### Exercise requirements:
Output every entry exactly as written.

----------

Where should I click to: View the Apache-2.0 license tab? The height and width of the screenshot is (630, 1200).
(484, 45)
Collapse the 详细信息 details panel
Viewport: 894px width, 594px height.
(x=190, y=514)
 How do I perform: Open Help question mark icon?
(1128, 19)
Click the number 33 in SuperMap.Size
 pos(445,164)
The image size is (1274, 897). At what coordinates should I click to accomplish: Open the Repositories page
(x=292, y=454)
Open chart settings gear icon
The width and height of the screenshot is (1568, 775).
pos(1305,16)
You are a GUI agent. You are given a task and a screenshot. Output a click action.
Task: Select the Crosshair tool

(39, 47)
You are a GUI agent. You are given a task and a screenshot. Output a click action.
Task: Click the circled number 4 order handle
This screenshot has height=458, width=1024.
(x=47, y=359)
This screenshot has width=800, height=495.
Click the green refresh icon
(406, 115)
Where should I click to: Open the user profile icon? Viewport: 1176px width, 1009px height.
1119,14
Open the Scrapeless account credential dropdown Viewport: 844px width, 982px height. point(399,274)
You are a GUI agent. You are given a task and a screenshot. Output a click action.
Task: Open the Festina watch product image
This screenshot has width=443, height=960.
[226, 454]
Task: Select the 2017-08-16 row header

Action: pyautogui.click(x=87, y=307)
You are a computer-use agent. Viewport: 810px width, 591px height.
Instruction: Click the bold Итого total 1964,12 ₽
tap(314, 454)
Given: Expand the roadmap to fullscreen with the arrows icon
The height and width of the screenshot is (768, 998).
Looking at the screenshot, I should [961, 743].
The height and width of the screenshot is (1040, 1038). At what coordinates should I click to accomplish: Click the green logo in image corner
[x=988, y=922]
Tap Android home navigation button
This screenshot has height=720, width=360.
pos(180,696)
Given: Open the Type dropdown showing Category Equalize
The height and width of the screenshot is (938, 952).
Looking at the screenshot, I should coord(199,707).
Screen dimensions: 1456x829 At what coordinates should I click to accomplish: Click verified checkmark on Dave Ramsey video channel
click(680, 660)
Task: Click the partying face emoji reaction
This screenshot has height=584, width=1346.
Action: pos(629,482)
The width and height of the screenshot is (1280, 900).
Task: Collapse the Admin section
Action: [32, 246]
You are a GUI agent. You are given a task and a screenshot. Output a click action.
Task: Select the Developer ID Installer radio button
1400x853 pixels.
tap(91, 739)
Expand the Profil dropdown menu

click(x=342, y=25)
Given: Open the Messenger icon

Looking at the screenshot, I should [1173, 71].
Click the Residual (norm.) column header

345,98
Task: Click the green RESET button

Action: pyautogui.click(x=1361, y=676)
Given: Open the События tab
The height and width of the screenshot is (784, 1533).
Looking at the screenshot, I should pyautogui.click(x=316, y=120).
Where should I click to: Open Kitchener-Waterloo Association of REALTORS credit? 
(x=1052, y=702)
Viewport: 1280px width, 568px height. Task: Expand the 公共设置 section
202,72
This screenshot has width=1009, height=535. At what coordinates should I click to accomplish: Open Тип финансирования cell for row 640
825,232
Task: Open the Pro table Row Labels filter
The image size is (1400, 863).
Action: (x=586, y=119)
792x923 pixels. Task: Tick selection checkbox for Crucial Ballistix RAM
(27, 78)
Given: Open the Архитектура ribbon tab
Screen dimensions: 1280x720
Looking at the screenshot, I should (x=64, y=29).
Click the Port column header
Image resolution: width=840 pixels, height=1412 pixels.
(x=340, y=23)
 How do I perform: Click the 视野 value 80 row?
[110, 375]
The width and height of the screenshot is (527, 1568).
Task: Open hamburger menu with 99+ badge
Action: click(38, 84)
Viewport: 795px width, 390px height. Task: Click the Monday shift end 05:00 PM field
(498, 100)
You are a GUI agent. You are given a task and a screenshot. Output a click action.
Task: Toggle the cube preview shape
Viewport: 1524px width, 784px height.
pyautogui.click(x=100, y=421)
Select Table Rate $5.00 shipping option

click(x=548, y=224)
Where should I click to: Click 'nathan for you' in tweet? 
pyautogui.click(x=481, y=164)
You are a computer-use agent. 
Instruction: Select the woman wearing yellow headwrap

----------

### Solution for this task:
Where should I click to: View the Apache-2.0 license tab? The height and width of the screenshot is (630, 1200).
(484, 45)
Collapse the 详细信息 details panel
Viewport: 894px width, 594px height.
(x=190, y=514)
 How do I perform: Open Help question mark icon?
(1128, 19)
Click the number 33 in SuperMap.Size
 pos(445,164)
The image size is (1274, 897). At what coordinates should I click to accomplish: Open the Repositories page
(x=292, y=454)
Open chart settings gear icon
The width and height of the screenshot is (1568, 775).
pos(1305,16)
You are a GUI agent. You are given a task and a screenshot. Output a click action.
Task: Select the Crosshair tool

(39, 47)
You are a GUI agent. You are given a task and a screenshot. Output a click action.
Task: Click the circled number 4 order handle
This screenshot has height=458, width=1024.
(x=47, y=359)
This screenshot has width=800, height=495.
Click the green refresh icon
(406, 115)
Where should I click to: Open the user profile icon? Viewport: 1176px width, 1009px height.
1119,14
Open the Scrapeless account credential dropdown Viewport: 844px width, 982px height. point(399,274)
You are a GUI agent. You are given a task and a screenshot. Output a click action.
Task: Open the Festina watch product image
This screenshot has width=443, height=960.
[226, 454]
Task: Select the 2017-08-16 row header

Action: pyautogui.click(x=87, y=307)
You are a computer-use agent. Viewport: 810px width, 591px height.
Instruction: Click the bold Итого total 1964,12 ₽
tap(314, 454)
Given: Expand the roadmap to fullscreen with the arrows icon
The height and width of the screenshot is (768, 998).
Looking at the screenshot, I should [961, 743].
The height and width of the screenshot is (1040, 1038). At what coordinates should I click to accomplish: Click the green logo in image corner
[x=988, y=922]
Tap Android home navigation button
This screenshot has height=720, width=360.
pos(180,696)
Given: Open the Type dropdown showing Category Equalize
The height and width of the screenshot is (938, 952).
Looking at the screenshot, I should coord(199,707).
Screen dimensions: 1456x829 At what coordinates should I click to accomplish: Click verified checkmark on Dave Ramsey video channel
click(680, 660)
Task: Click the partying face emoji reaction
This screenshot has height=584, width=1346.
Action: pos(629,482)
The width and height of the screenshot is (1280, 900).
Task: Collapse the Admin section
Action: [32, 246]
You are a GUI agent. You are given a task and a screenshot. Output a click action.
Task: Select the Developer ID Installer radio button
1400x853 pixels.
tap(91, 739)
Expand the Profil dropdown menu

click(x=342, y=25)
Given: Open the Messenger icon

Looking at the screenshot, I should [1173, 71].
Click the Residual (norm.) column header

345,98
Task: Click the green RESET button

Action: pyautogui.click(x=1361, y=676)
Given: Open the События tab
The height and width of the screenshot is (784, 1533).
Looking at the screenshot, I should pyautogui.click(x=316, y=120).
Where should I click to: Open Kitchener-Waterloo Association of REALTORS credit? 
(x=1052, y=702)
Viewport: 1280px width, 568px height. Task: Expand the 公共设置 section
202,72
This screenshot has width=1009, height=535. At what coordinates should I click to accomplish: Open Тип финансирования cell for row 640
825,232
Task: Open the Pro table Row Labels filter
The image size is (1400, 863).
Action: (x=586, y=119)
792x923 pixels. Task: Tick selection checkbox for Crucial Ballistix RAM
(27, 78)
Given: Open the Архитектура ribbon tab
Screen dimensions: 1280x720
Looking at the screenshot, I should (x=64, y=29).
Click the Port column header
Image resolution: width=840 pixels, height=1412 pixels.
(x=340, y=23)
 How do I perform: Click the 视野 value 80 row?
[110, 375]
The width and height of the screenshot is (527, 1568).
Task: Open hamburger menu with 99+ badge
Action: click(38, 84)
Viewport: 795px width, 390px height. Task: Click the Monday shift end 05:00 PM field
(498, 100)
You are a GUI agent. You are given a task and a screenshot. Output a click action.
Task: Toggle the cube preview shape
Viewport: 1524px width, 784px height.
pyautogui.click(x=100, y=421)
Select Table Rate $5.00 shipping option

click(x=548, y=224)
Where should I click to: Click 'nathan for you' in tweet? 
pyautogui.click(x=481, y=164)
You are a computer-use agent. 
Instruction: Select the woman wearing yellow headwrap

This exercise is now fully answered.